Are Co-Op Customers Subsidizing Dirty Energy?

Michigan environmental groups and clean energy advocates say a deal that Wolverine Power Cooperative entered into a decade ago forces today's Michigan residents to unknowingly pay millions more in electricity bills to subsidize two inefficient 1950s-era coal power plants in Ohio and Indiana.

They’d like Wolverine and its members — including Great Lakes Energy, Cherryland Power Cooperative in northwest Lower Michigan, and three other Michigan-based co-ops — to find a way to break the contract or to work together to force the Ohio Valley Electric Corporation (OVEC) to operate more efficiently.

“The costs of OVEC are very high, and there’s really no way to justify paying those high costs in the market that exists today,” says Chris Bzdok, a Traverse City environmental attorney who has represented the Sierra Club in legal battles with OVEC. “They are two of the oldest, least efficient generating plants in the Upper Midwest region...many customers would rather that their power not come from these relics.”

In this week's Northern Express, sister publication of The Ticker, investigative reporter Patrick Sullivan talks to clean energy advocates, attorneys, and other industry insiders about the Wolverine deal and options for getting out of it. All of the critics of the OVEC contract agree that there is no easy way for Wolverine, were it so inclined, to get out of the contract today. But they argue that since it is locked in for almost two more decades, they should do something about it now.

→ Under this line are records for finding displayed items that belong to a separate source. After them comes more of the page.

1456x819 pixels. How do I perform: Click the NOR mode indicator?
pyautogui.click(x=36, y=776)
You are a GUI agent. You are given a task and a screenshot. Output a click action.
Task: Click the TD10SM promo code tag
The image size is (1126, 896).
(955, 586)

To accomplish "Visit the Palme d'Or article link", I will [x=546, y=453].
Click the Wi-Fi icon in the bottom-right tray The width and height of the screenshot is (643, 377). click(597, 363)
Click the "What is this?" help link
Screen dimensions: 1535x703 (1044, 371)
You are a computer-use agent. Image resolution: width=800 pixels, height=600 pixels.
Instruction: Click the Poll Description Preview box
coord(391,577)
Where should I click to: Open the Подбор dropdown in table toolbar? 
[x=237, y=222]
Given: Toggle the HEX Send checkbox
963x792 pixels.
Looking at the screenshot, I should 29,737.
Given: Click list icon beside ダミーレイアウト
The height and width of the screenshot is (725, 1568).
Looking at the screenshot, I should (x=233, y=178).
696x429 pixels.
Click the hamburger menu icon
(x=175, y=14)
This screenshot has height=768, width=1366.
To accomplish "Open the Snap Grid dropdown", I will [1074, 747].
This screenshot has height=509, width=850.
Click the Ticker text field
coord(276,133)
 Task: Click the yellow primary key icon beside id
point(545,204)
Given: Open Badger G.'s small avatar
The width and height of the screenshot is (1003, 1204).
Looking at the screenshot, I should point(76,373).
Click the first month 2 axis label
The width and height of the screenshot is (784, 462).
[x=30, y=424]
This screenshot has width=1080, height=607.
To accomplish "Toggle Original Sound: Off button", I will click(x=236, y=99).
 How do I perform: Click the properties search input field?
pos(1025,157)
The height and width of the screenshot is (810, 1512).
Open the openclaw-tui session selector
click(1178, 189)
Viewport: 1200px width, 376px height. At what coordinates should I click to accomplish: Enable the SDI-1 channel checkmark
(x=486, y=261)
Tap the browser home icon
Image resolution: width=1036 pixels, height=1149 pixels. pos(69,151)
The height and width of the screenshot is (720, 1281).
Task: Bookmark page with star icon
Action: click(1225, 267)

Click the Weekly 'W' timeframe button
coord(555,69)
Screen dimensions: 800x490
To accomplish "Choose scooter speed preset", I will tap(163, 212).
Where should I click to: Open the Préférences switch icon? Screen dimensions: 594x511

“I think they can get out of it, but they've got to do something dramatic,” says Steve Smiley, a clean energy advocate from Leelanau County. “First of all, I think they need to shut [the OVEC plants] down as soon as possible. And how do you do that? I think that if our community put enough pressure on Great Lakes Energy to pass a resolution to make a plan to buy out, sell out, cancel, or walk away from the contract with OVEC, if they said we want to get out of this deal, we’re going sell out or walk away, they could put pressure on the whole thing.”